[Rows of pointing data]

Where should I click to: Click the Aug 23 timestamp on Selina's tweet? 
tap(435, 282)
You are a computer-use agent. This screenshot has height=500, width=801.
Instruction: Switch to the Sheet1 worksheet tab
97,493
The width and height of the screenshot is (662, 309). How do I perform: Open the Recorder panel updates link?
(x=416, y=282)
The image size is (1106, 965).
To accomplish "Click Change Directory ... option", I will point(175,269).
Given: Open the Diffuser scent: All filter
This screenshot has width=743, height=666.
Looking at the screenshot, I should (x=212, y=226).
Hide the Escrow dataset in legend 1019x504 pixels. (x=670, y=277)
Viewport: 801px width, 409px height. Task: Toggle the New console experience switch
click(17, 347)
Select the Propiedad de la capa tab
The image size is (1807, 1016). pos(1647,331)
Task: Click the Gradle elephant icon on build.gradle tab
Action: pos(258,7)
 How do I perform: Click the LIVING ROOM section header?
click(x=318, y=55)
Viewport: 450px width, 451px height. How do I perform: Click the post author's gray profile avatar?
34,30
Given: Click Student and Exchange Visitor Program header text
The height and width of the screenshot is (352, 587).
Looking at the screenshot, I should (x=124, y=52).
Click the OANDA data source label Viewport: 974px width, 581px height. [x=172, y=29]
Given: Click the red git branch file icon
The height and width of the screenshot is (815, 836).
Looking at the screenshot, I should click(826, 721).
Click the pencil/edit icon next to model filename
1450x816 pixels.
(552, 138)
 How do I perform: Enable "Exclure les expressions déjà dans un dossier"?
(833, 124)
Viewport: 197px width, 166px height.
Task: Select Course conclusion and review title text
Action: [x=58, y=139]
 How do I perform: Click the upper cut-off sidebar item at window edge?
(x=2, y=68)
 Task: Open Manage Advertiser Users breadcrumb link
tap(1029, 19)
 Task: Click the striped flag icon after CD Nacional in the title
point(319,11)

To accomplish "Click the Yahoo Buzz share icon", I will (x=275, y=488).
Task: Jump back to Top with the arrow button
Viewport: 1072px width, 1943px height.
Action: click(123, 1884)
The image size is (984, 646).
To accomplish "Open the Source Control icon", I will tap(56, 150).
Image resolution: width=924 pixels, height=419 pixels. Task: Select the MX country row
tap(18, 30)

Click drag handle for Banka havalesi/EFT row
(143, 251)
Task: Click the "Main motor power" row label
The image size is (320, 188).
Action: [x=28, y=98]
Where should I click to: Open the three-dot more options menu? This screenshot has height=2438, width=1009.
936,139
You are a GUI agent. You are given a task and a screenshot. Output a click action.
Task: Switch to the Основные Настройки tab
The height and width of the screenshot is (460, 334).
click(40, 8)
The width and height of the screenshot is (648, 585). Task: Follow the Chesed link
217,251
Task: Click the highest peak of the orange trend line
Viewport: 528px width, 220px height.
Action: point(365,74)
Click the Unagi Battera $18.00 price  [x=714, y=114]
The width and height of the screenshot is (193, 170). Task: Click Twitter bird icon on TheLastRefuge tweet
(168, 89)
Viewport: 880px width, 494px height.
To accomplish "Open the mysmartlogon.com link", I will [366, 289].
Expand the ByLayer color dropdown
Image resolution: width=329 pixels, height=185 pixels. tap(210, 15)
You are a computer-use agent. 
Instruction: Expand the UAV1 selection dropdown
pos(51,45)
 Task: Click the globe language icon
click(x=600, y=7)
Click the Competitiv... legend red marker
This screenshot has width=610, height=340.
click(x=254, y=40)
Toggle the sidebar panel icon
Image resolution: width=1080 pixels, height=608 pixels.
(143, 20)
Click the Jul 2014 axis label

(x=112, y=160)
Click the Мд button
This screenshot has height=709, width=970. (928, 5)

**WHAT YOU SHOULD DO:**
Rewrite every line of the records above as a Markdown table with two columns, "No." for the row number and "Line" for the line itself, and skip any blank lines.

**IN RESPONSE:**
| No. | Line |
|---|---|
| 1 | Where should I click to: Click the Aug 23 timestamp on Selina's tweet?  |
| 2 | tap(435, 282) |
| 3 | You are a computer-use agent. This screenshot has height=500, width=801. |
| 4 | Instruction: Switch to the Sheet1 worksheet tab |
| 5 | 97,493 |
| 6 | The width and height of the screenshot is (662, 309). How do I perform: Open the Recorder panel updates link? |
| 7 | (x=416, y=282) |
| 8 | The image size is (1106, 965). |
| 9 | To accomplish "Click Change Directory ... option", I will point(175,269). |
| 10 | Given: Open the Diffuser scent: All filter |
| 11 | This screenshot has width=743, height=666. |
| 12 | Looking at the screenshot, I should (x=212, y=226). |
| 13 | Hide the Escrow dataset in legend 1019x504 pixels. (x=670, y=277) |
| 14 | Viewport: 801px width, 409px height. Task: Toggle the New console experience switch |
| 15 | click(17, 347) |
| 16 | Select the Propiedad de la capa tab |
| 17 | The image size is (1807, 1016). pos(1647,331) |
| 18 | Task: Click the Gradle elephant icon on build.gradle tab |
| 19 | Action: pos(258,7) |
| 20 |  How do I perform: Click the LIVING ROOM section header? |
| 21 | click(x=318, y=55) |
| 22 | Viewport: 450px width, 451px height. How do I perform: Click the post author's gray profile avatar? |
| 23 | 34,30 |
| 24 | Given: Click Student and Exchange Visitor Program header text |
| 25 | The height and width of the screenshot is (352, 587). |
| 26 | Looking at the screenshot, I should (x=124, y=52). |
| 27 | Click the OANDA data source label Viewport: 974px width, 581px height. [x=172, y=29] |
| 28 | Given: Click the red git branch file icon |
| 29 | The height and width of the screenshot is (815, 836). |
| 30 | Looking at the screenshot, I should click(826, 721). |
| 31 | Click the pencil/edit icon next to model filename |
| 32 | 1450x816 pixels. |
| 33 | (552, 138) |
| 34 |  How do I perform: Enable "Exclure les expressions déjà dans un dossier"? |
| 35 | (833, 124) |
| 36 | Viewport: 197px width, 166px height. |
| 37 | Task: Select Course conclusion and review title text |
| 38 | Action: [x=58, y=139] |
| 39 |  How do I perform: Click the upper cut-off sidebar item at window edge? |
| 40 | (x=2, y=68) |
| 41 |  Task: Open Manage Advertiser Users breadcrumb link |
| 42 | tap(1029, 19) |
| 43 |  Task: Click the striped flag icon after CD Nacional in the title |
| 44 | point(319,11) |
| 45 | To accomplish "Click the Yahoo Buzz share icon", I will (x=275, y=488). |
| 46 | Task: Jump back to Top with the arrow button |
| 47 | Viewport: 1072px width, 1943px height. |
| 48 | Action: click(123, 1884) |
| 49 | The image size is (984, 646). |
| 50 | To accomplish "Open the Source Control icon", I will tap(56, 150). |
| 51 | Image resolution: width=924 pixels, height=419 pixels. Task: Select the MX country row |
| 52 | tap(18, 30) |
| 53 | Click drag handle for Banka havalesi/EFT row |
| 54 | (143, 251) |
| 55 | Task: Click the "Main motor power" row label |
| 56 | The image size is (320, 188). |
| 57 | Action: [x=28, y=98] |
| 58 | Where should I click to: Open the three-dot more options menu? This screenshot has height=2438, width=1009. |
| 59 | 936,139 |
| 60 | You are a GUI agent. You are given a task and a screenshot. Output a click action. |
| 61 | Task: Switch to the Основные Настройки tab |
| 62 | The height and width of the screenshot is (460, 334). |
| 63 | click(40, 8) |
| 64 | The width and height of the screenshot is (648, 585). Task: Follow the Chesed link |
| 65 | 217,251 |
| 66 | Task: Click the highest peak of the orange trend line |
| 67 | Viewport: 528px width, 220px height. |
| 68 | Action: point(365,74) |
| 69 | Click the Unagi Battera $18.00 price  [x=714, y=114] |
| 70 | The width and height of the screenshot is (193, 170). Task: Click Twitter bird icon on TheLastRefuge tweet |
| 71 | (168, 89) |
| 72 | Viewport: 880px width, 494px height. |
| 73 | To accomplish "Open the mysmartlogon.com link", I will [366, 289]. |
| 74 | Expand the ByLayer color dropdown |
| 75 | Image resolution: width=329 pixels, height=185 pixels. tap(210, 15) |
| 76 | You are a computer-use agent.  |
| 77 | Instruction: Expand the UAV1 selection dropdown |
| 78 | pos(51,45) |
| 79 |  Task: Click the globe language icon |
| 80 | click(x=600, y=7) |
| 81 | Click the Competitiv... legend red marker |
| 82 | This screenshot has width=610, height=340. |
| 83 | click(x=254, y=40) |
| 84 | Toggle the sidebar panel icon |
| 85 | Image resolution: width=1080 pixels, height=608 pixels. |
| 86 | (143, 20) |
| 87 | Click the Jul 2014 axis label |
| 88 | (x=112, y=160) |
| 89 | Click the Мд button |
| 90 | This screenshot has height=709, width=970. (928, 5) |